Le gouvernement Charest abandonne l'idée d'organiser une vaste consultation publique sur son ambitieux Plan Nord, qui sème déjà la controverse.

On privilégiera plutôt une approche au cas par cas, projet par projet, en discutant avec les communautés visées autour de «tables de travail».

C'est ce qu'a précisé la ministre des Ressources naturelles et responsable du Plan Nord, Nathalie Normandeau, mercredi, lors d'un entretien à La Presse Canadienne.

«Oubliez le mot consultation. C'est une table de travail, dans le fond. On va compléter le travail déjà amorcé avec les communautés.
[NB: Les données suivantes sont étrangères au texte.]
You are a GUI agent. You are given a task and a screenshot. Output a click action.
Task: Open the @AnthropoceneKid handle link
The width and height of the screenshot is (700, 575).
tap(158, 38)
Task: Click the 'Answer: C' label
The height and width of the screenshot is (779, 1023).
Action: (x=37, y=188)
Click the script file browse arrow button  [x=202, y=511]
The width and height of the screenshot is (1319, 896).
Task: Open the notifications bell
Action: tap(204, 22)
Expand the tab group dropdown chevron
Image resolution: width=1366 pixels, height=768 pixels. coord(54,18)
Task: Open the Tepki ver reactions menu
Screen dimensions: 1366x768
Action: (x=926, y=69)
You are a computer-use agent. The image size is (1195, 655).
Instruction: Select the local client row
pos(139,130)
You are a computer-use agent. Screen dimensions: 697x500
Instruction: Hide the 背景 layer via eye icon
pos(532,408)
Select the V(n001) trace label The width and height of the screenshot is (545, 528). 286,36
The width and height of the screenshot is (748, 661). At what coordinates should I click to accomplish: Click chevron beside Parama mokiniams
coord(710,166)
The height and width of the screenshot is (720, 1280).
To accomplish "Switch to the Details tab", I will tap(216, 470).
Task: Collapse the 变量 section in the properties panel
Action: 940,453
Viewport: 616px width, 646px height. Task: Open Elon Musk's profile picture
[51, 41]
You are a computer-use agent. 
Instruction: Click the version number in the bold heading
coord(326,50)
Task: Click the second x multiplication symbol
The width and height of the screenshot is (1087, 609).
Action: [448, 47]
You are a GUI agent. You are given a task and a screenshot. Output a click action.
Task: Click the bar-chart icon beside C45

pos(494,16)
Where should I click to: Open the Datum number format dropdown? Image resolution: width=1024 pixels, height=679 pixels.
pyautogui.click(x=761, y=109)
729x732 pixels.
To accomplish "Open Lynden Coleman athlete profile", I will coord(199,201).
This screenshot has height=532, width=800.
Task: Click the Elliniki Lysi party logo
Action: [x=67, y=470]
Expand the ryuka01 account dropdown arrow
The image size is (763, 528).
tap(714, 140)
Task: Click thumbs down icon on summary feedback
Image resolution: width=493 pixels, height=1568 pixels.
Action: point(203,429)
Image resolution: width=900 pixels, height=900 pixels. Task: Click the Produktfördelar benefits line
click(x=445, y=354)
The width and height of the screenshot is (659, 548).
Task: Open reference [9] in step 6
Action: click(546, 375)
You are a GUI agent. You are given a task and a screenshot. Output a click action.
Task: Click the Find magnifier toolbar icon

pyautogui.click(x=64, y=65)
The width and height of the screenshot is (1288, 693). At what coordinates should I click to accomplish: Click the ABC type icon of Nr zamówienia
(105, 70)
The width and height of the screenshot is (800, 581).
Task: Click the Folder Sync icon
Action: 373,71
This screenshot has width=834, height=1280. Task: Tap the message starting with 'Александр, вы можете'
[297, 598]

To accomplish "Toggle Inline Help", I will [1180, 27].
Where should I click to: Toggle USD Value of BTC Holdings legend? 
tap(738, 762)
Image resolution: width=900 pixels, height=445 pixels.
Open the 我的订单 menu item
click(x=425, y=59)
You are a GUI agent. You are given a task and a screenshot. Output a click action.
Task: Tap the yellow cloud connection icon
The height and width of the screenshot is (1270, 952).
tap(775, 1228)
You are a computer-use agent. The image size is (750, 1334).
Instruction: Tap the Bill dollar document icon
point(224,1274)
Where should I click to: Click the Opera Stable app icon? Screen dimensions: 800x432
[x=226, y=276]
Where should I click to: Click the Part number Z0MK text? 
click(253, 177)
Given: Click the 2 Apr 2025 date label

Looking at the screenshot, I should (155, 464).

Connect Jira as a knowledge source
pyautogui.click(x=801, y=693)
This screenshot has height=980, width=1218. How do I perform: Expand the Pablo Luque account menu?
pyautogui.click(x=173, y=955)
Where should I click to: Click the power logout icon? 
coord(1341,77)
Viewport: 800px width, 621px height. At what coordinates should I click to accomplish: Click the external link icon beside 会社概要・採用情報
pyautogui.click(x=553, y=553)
On veut les mettre dans le coup dès le début du processus», a expliqué la ministre.

Cela signifie que la vision d'ensemble du gouvernement quant à l'avenir du Nord du Québec, le modèle de développement choisi et les grandes orientations retenues ne feront donc jamais l'objet de discussions en commission parlementaire ou d'une commission itinérante d'envergure de type Bouchard-Taylor sur les accommodements raisonnables.

L'idée d'une consultation publique en bonne et due forme, voire d'un sommet sur le Nord, circulait depuis un an dans les cercles politiques.

Le choix du gouvernement d'opter finalement pour des tables sectorielles, loin de rassurer les communautés visées par le projet, ajoute au scepticisme ambiant, déjà bien présent chez certaines nations autochtones.

La seule activité de consultation d'importance au programme du gouvernement se résume à une «journée de travail», le 6 novembre, alors que quelque 200 personnes sont conviées au Centre des congrès de Québec pour discuter du fonctionnement à venir, mais pas du fond.

La ministre Normandeau dit que cette rencontre devrait être suivie par la création de tables de travail sectorielles portant sur des projets spécifiques.

Le Plan Nord a été annoncé en septembre 2008 par le premier ministre Jean Charest et présenté comme un projet d'une envergure inégalée pour le Québec.

Ce projet vise essentiellement le développement économique du Québec pour les décennies à venir à travers trois axes: l'accélération des projets hydro-électriques, la multiplication des investissements miniers et l'essor du secteur récréo-touristique.

Bien avant de créer ses tables de travail, Québec a quand même annoncé plusieurs projets, dont la mise à niveau de 15 aéroports du Nord, la construction d'une route de Chibougamau aux Monts Otish et la production de 3500 mégawatts d'électricité.

Compte tenu que les projets annoncés et envisagés risquent d'affecter les autochtones, Mme Normandeau est bien consciente que son gouvernement a «un défi d'adhésion et de concertation» au Plan Nord.

Elle se dit persuadée que les autochtones vont y souscrire avec enthousiasme, «à la condition qu'il y ait des retombées tangibles pour eux», sur le plan économique.

Mais le dossier s'annonce plus complexe, car les autochtones paraissent divisés sur le projet et enclins à poser leurs conditions.

Sur la Côte-Nord, quatre communautés innues, déterminées à faire reconnaître leurs revendications territoriales, ont forgé l'Alliance stratégique contre le Plan Nord.

Jusqu'à nouvel ordre, l'Assemblée des Premières Nations elle-même est loin d'afficher «l'adhésion» attendue de Québec.

«On a eu des appréhensions dès le départ. On est très sceptiques par rapport à la volonté du gouvernement du Québec d'aborder les questions de fond», a déclaré en entrevue le chef de l'organisation pour le Québec et le Labrador, Ghislain Picard, en parlant des droits ancestraux et territoriaux.

La ministre Normandeau lui donne d'ailleurs raison, car il n'est pas question de transformer le Plan Nord en «liste d'épicerie».

«Il faut, un moment donné, circonscrire le terrain sur lequel on souhaite développer. C'est pas vrai qu'on va essayer de tout régler», dit-elle.

Quant au Plan Nord comme tel, M. Picard juge que Québec, qui n'a déposé aucun document explicatif, entretient le «mystère total».

«C'est le moins qu'on puisse dire», selon lui.

L'opposition péquiste estime quant à elle que le gouvernement se livre avec ce projet à un «exercice de marketing et de poudre aux yeux», selon le député d'Ungava, Luc Ferland.